The client monitoring profile shows current information on the client event monitoring subsystem.
Clients receive a Client Event Table
update from the server,
instructing them on a set of CLIENT_EVENT
artifacts to run. The
results from these artifacts are streamed back to the server over
time.
Client event queries are stored in the client’s writeback file
so
they can start immediately as soon as the client boots, even if it is
not connected to the server or offline. While offline the results are
buffered locally to a file, and then synced with the server at the
next opportunity.
The above example shows a typical output from the client monitoring profile. We usually consider the following aspects:
While it is easy to add a lot of client monitoring queries and to forward a large number of events to the server, these do not come for free!
Additional monitoring means additional CPU use on the end point. Similarly forwarding more events means more network traffic and additional storage requirements on the server.
You can examine the client monitoring queries assigned from the server.
The above example shows some poorly thought out queries as an example:
Windows.Sysinternals.SysmonLogForward
We see that this client is collecting the
Windows.Sysinternals.SysmonLogForward
artifact. This artifact simply
forwards events from Sysmon
to the server. Depending on how well the
Sysmon service is configured this can result in a lot of events. In
this case 1500 events in 2 hours resulted in forwarding about 700kb.
Is that too much? Really depends how much value you get out of these events. It is easy to now estimate the total storage required (e.g. 0.7Mb in 2 hours would be about 8.5mb per day, times 10,000 endpoints will require about 85gb per day). Do you have a way to process this data? What do you do with this data? Is it useful?
You will have to make a call if the value gained is worth the storage and network costs in your specific deployment.
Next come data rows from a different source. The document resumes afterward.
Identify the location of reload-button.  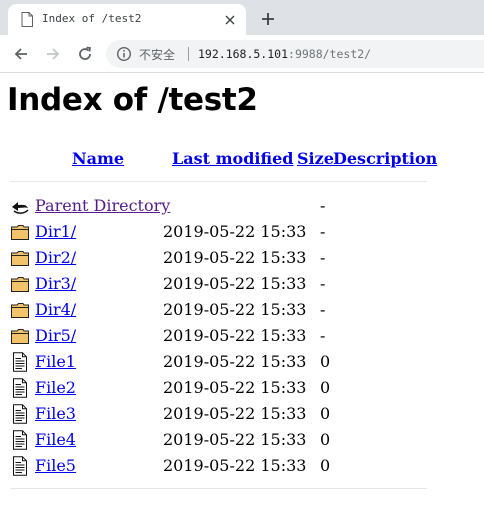
(85, 54).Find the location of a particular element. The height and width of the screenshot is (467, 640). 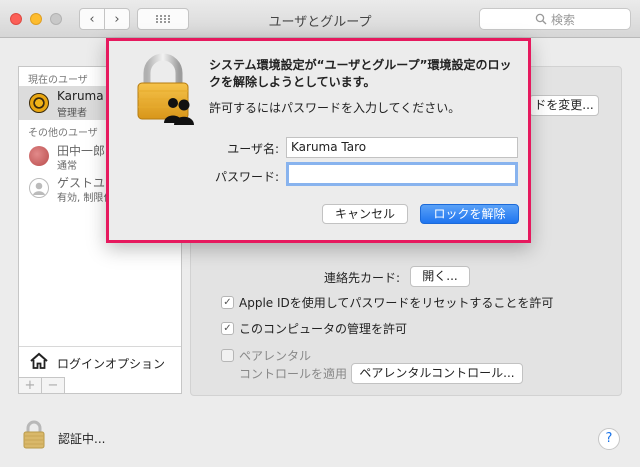

login-options-item: ログインオプション is located at coordinates (100, 361).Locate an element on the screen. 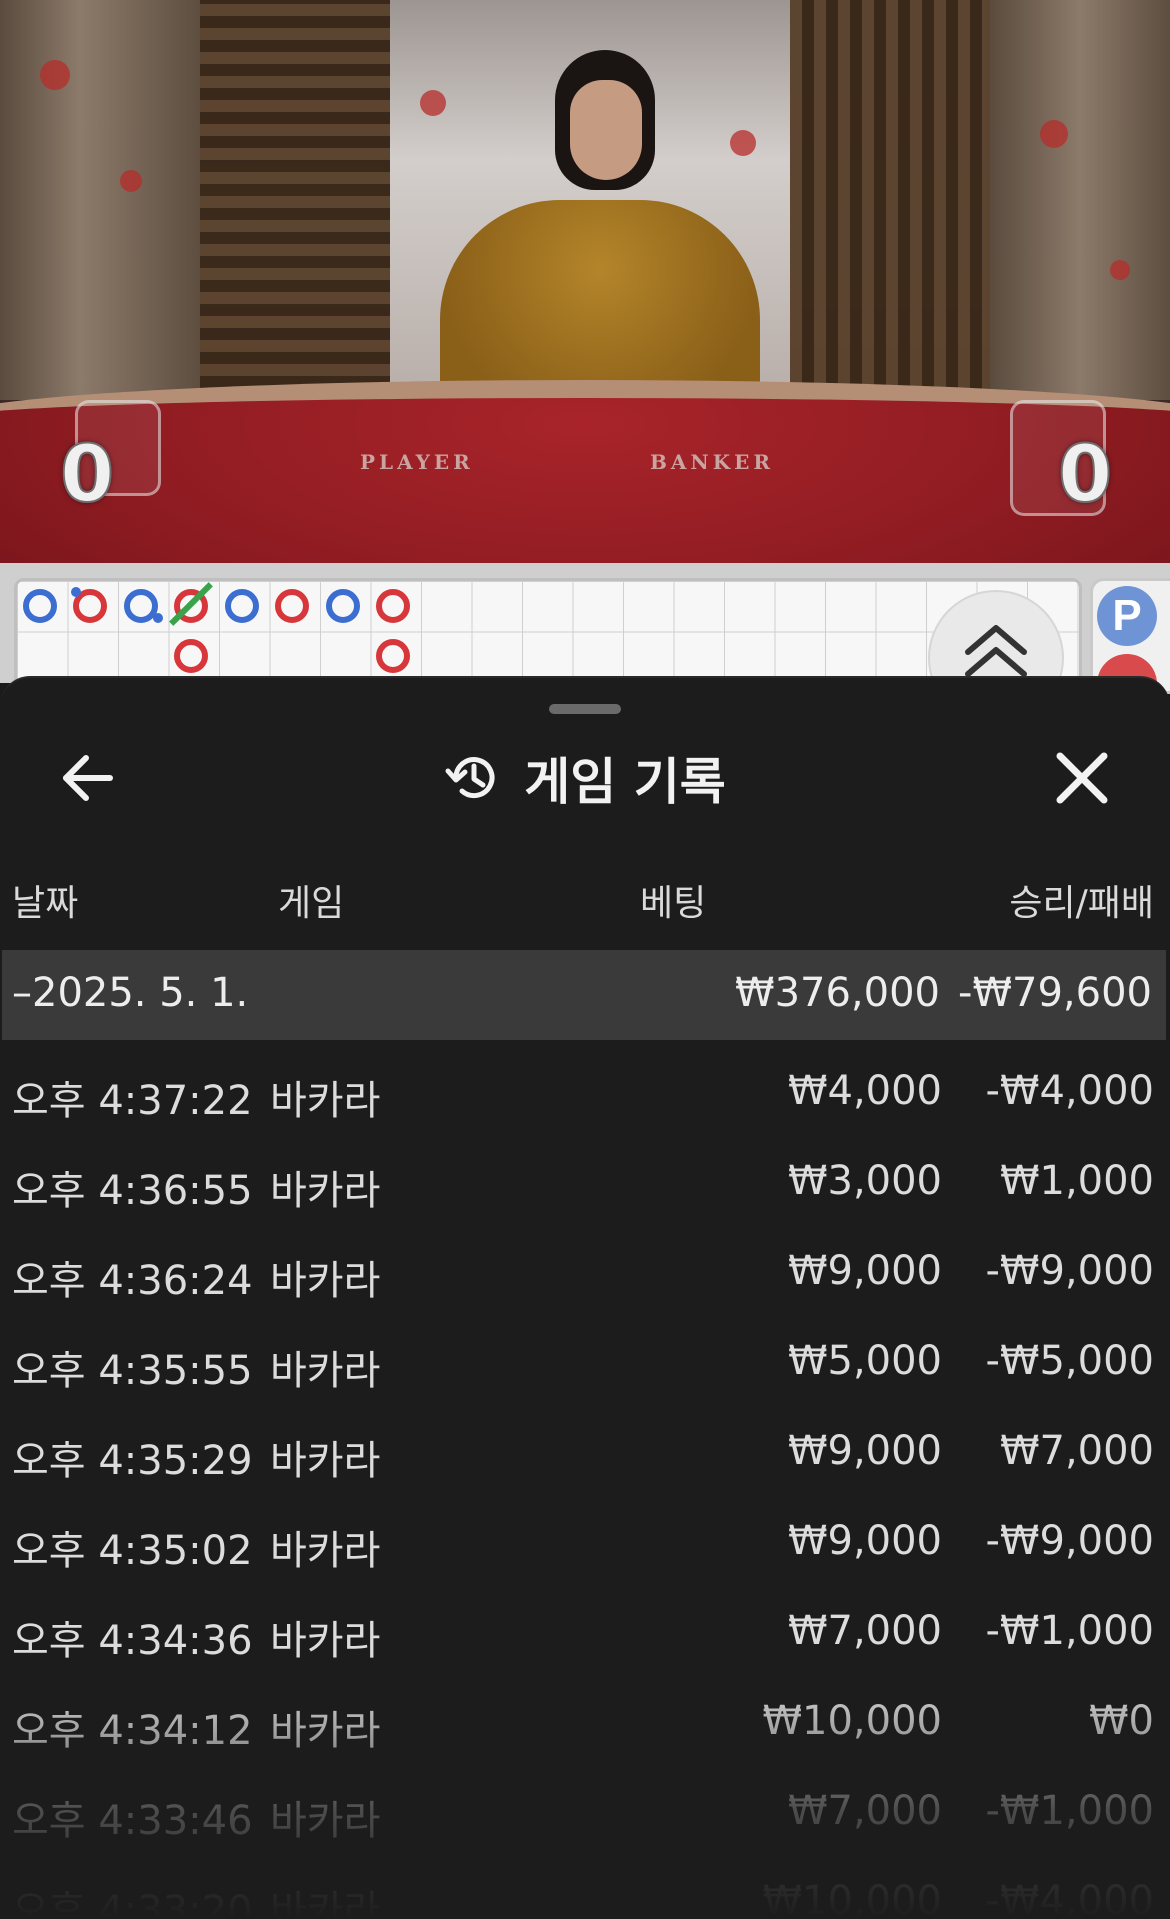 Image resolution: width=1170 pixels, height=1919 pixels. dealer-face is located at coordinates (606, 130).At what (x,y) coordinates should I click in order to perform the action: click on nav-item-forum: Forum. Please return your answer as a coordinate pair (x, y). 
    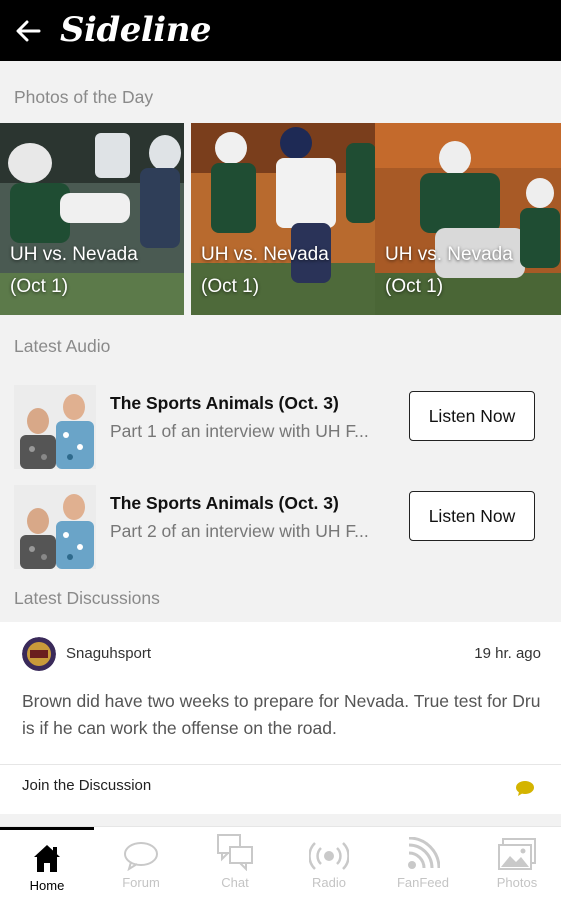
    Looking at the image, I should click on (141, 864).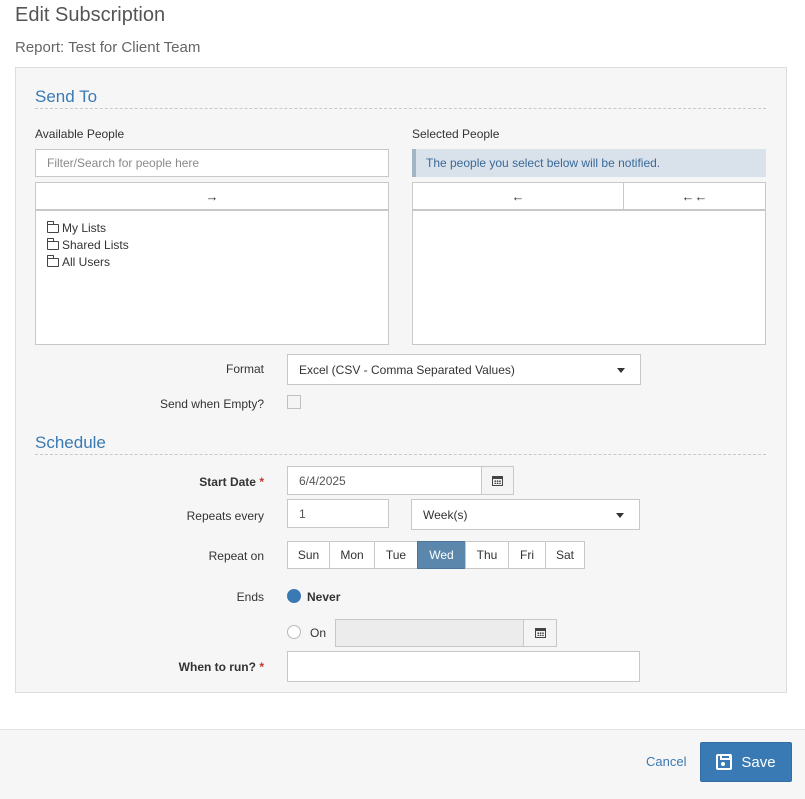 The width and height of the screenshot is (805, 799). Describe the element at coordinates (589, 278) in the screenshot. I see `selected-people-list` at that location.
Windows.Hayabusa.Monitoring
We see also in this example that we are collecting the
Windows.Hayabusa.Monitoring
artifact. This artifact applies a set of
Sigma rules to the event logs to surface high valued events only.
In principle, this approach should reduce the total number of events sent to the server, since only high level events are forwarded (those that match the detection rules).
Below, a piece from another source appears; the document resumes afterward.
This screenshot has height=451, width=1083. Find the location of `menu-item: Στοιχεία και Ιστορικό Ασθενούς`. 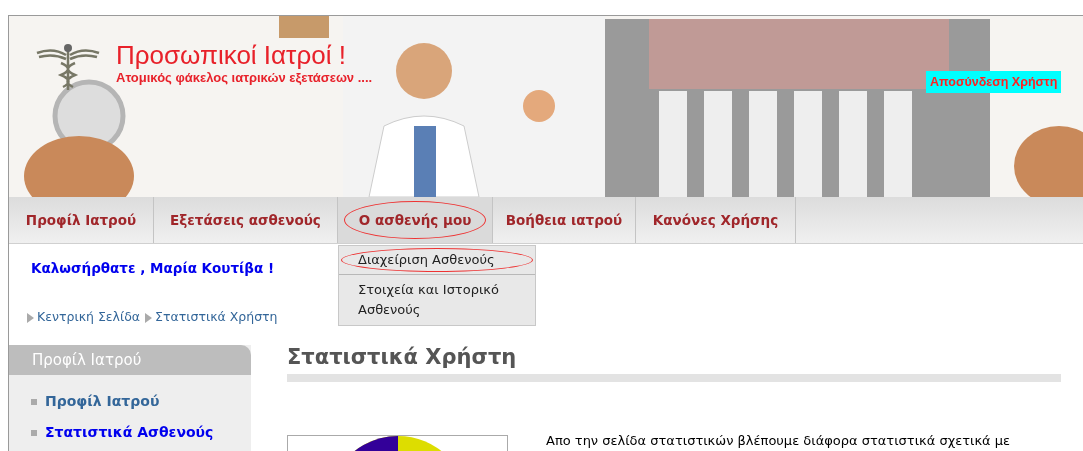

menu-item: Στοιχεία και Ιστορικό Ασθενούς is located at coordinates (437, 300).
However in this case, the Sigma rules selected are of Critical, High and Medium
severity. Many of these rules have low fidelity and so end
up firing on more events than necessary (there are many false
positives!).
We can see the effect of this choice from the profile - the artifact forwarded 450 rows totaling about 0.7mb in 2 hours. These are too many to be considered useful for detection. A better tuned set of rules will be more effective and transfer less data.
Windows.Detection.Honeyfiles
The final example is the Windows.Detection.Honeyfiles
artifact that
places a number of juicy sounding files on the system (e.g. AWS keys,
SSH keys etc). The artifact then uses ETW to monitor any access to
these files and sends events for each file accessed. If an attacker is
simply looking for useful files to compromise they might copy or read
those files which will trip the detection.
This is an example of an effective client monitoring rule. When this artifact sends an event, it is extremely high valued (presuming the user of this system does not normally interact with the honey files).
In this example, we see that this artifact did not send any events at all and so has no storage or network overheads! When an event is finally sent to the server it would probably require further investigation!